### Extracted data entries
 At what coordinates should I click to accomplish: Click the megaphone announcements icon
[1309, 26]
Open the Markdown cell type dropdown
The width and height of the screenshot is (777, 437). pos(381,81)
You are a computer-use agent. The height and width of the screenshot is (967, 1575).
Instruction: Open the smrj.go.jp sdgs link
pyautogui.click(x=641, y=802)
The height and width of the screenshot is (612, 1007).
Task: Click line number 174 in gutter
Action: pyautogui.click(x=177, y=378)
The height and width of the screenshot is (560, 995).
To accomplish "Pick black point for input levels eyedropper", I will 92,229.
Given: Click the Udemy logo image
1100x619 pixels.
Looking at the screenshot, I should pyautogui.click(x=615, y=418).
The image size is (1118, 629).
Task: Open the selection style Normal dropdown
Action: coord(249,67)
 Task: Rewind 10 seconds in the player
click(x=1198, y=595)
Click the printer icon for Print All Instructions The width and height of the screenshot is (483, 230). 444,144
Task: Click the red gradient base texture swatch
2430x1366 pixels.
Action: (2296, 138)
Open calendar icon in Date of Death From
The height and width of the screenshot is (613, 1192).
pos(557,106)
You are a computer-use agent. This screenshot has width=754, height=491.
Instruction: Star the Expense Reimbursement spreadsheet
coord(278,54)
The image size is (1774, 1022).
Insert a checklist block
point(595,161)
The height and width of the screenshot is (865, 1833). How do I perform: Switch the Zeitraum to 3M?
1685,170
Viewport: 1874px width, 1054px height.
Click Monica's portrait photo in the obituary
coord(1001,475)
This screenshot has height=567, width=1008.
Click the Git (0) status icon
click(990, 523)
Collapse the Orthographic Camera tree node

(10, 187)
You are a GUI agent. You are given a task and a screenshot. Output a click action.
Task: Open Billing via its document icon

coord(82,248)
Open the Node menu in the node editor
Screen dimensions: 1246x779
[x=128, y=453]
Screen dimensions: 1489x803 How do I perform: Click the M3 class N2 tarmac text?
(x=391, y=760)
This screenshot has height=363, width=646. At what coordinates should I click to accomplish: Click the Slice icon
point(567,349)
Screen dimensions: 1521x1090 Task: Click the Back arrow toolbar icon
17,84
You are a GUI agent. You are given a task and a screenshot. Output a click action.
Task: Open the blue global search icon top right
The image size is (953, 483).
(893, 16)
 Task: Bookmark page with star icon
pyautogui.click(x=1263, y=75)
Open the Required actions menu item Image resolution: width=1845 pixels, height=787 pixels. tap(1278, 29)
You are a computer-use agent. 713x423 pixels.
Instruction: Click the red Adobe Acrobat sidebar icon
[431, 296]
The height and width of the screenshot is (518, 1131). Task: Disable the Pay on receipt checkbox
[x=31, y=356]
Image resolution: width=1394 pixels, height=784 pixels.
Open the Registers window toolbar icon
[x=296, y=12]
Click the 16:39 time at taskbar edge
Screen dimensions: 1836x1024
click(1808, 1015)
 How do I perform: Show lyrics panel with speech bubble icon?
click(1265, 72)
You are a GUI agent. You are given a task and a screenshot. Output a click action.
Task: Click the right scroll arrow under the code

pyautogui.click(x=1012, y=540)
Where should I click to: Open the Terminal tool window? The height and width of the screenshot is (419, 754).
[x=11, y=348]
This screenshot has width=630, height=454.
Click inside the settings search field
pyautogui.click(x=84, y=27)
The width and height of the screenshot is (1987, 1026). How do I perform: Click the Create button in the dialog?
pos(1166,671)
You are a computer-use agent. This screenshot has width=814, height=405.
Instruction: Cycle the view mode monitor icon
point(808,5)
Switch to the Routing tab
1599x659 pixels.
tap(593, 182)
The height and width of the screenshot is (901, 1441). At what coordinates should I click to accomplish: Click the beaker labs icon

### Work to be completed
Only those lines of the entries above that run from the line containing "1100x619 pixels." to the line containing "Open the Required", both included, should be transcribed exactly.

### The completed task
1100x619 pixels.
Looking at the screenshot, I should pyautogui.click(x=615, y=418).
The image size is (1118, 629).
Task: Open the selection style Normal dropdown
Action: coord(249,67)
 Task: Rewind 10 seconds in the player
click(x=1198, y=595)
Click the printer icon for Print All Instructions The width and height of the screenshot is (483, 230). 444,144
Task: Click the red gradient base texture swatch
2430x1366 pixels.
Action: (2296, 138)
Open calendar icon in Date of Death From
The height and width of the screenshot is (613, 1192).
pos(557,106)
You are a computer-use agent. This screenshot has width=754, height=491.
Instruction: Star the Expense Reimbursement spreadsheet
coord(278,54)
The image size is (1774, 1022).
Insert a checklist block
point(595,161)
The height and width of the screenshot is (865, 1833). How do I perform: Switch the Zeitraum to 3M?
1685,170
Viewport: 1874px width, 1054px height.
Click Monica's portrait photo in the obituary
coord(1001,475)
This screenshot has height=567, width=1008.
Click the Git (0) status icon
click(990, 523)
Collapse the Orthographic Camera tree node

(10, 187)
You are a GUI agent. You are given a task and a screenshot. Output a click action.
Task: Open Billing via its document icon

coord(82,248)
Open the Node menu in the node editor
Screen dimensions: 1246x779
[x=128, y=453]
Screen dimensions: 1489x803 How do I perform: Click the M3 class N2 tarmac text?
(x=391, y=760)
This screenshot has height=363, width=646. At what coordinates should I click to accomplish: Click the Slice icon
point(567,349)
Screen dimensions: 1521x1090 Task: Click the Back arrow toolbar icon
17,84
You are a GUI agent. You are given a task and a screenshot. Output a click action.
Task: Open the blue global search icon top right
The image size is (953, 483).
(893, 16)
 Task: Bookmark page with star icon
pyautogui.click(x=1263, y=75)
Open the Required actions menu item Image resolution: width=1845 pixels, height=787 pixels. tap(1278, 29)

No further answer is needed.